Notch1-driven T-ALL chromatin landscape is regulated by Tcf1 in hematopoietic progenitors

Mateusz Waldemar Antoszewski

Notch1 receptor signaling is essential for T cell fate specification and physiological thymic T lymphocyte development. Its dysregulation and oncogenic activation are detected in almost 80% of pediatric patients suffering from T cell acute lymphoblastic leukemia (T-ALL). T-ALL is a hematological neoplasm arising from immature thymocytes. T cell factor 1 (Tcf1) is a crucial well-known transcription factor regulating the early stages of thymocyte maturation and Notch1 directly drives the expression of Tcf1 during normal T cell development. Here we assessed the role of Tcf1 in modulating chromatin topology which enables the initiation of T-ALL at the level of early hematopoietic progenitors. This allows for the discovery of stage-setting epigenetic regulators establishing a leukemia-prone chromatin landscape during Notch1-driven disease initiation. We found Tcf1 to be an essential mediator of Notch1 signaling during T-ALL induction. Inactivation of Tcf1 prevented leukemogenesis despite oncogenic Notch1 activation.
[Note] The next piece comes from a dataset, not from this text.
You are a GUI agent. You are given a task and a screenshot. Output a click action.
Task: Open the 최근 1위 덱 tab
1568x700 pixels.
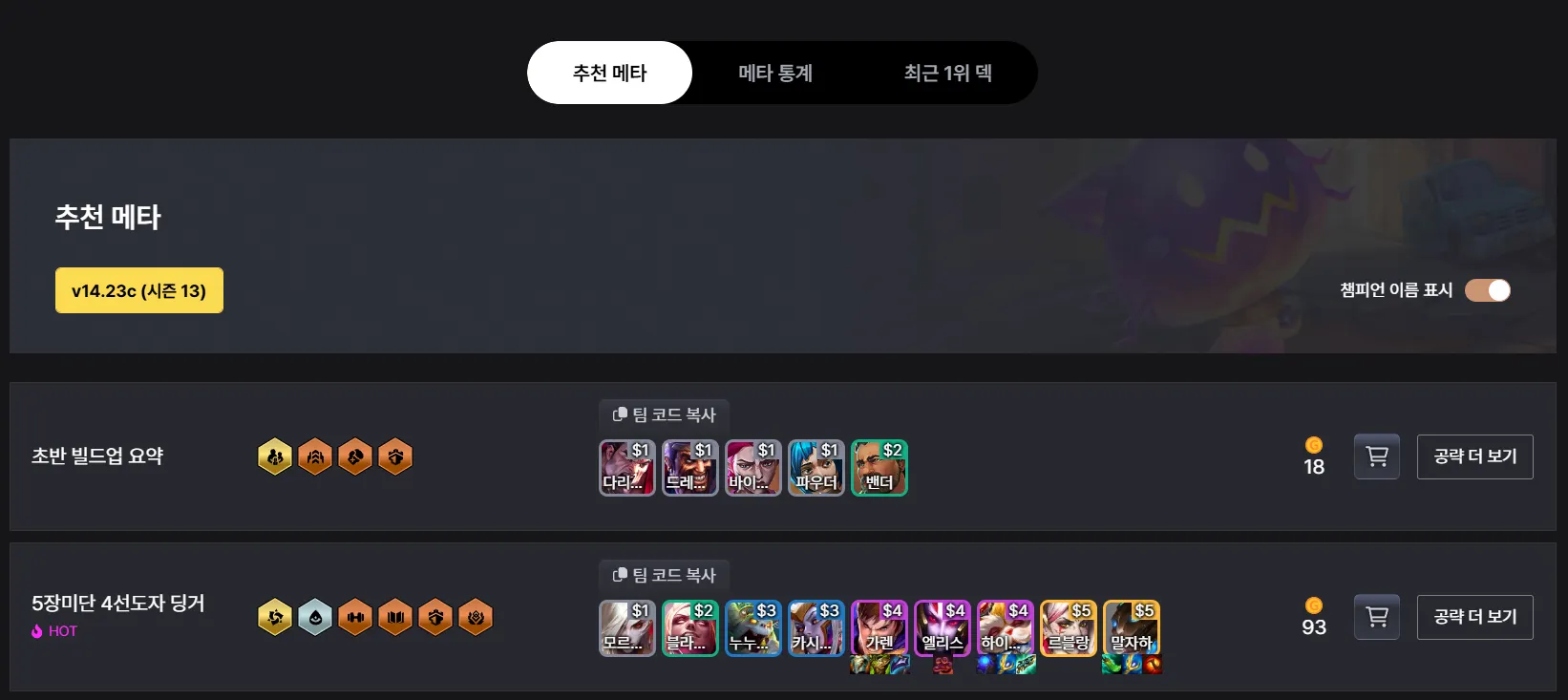pyautogui.click(x=948, y=73)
Genomic analysis of hematopoietic progenitors revealed T cell lineage specification to be essential in T-ALL initiation prior to the appearance of phenotypic features of T cells. The expression of genes associated with the T cell lineage was dependent on Notch1 and Tcf1. Chromatin accessibility, chromosome conformation capture and ChIP-seq analysis revealed the co-regulatory epigenetic function of Notch1 and Tcf1 in imprinting a leukemic chromatin landscape. Epigenetic modulation of distal enhancers which regulate leukemic oncogenes has been well described in patient-derived T-ALL cells. The Notch1-Myc enhancer region was shown to be indispensable in the process of leukemogenesis. We have identified a novel regulatory locus, dependent on Tcf1 and Notch1, essential for the expression of Myc in pre-T-ALL cells. This genomic region termed Tcf1-regulated Myc enhancer (TMe) was highly conserved across species. TMe was essential for the transition of pre-leukemic cells to a transplantable full-blown T-ALL but was dispensable for the physiological development of T cells. After activation of the enhancer in hematopoietic progenitors, this regulatory site remained accessible and bound by Tcf1 in murine and human T-ALL cells. Tcf1 is therefore required for shaping the epigenetic landscape of hematopoietic progenitors overexpressing oncogenic Notch1, and thus regulates the expression of genes involved in leukemogenesis.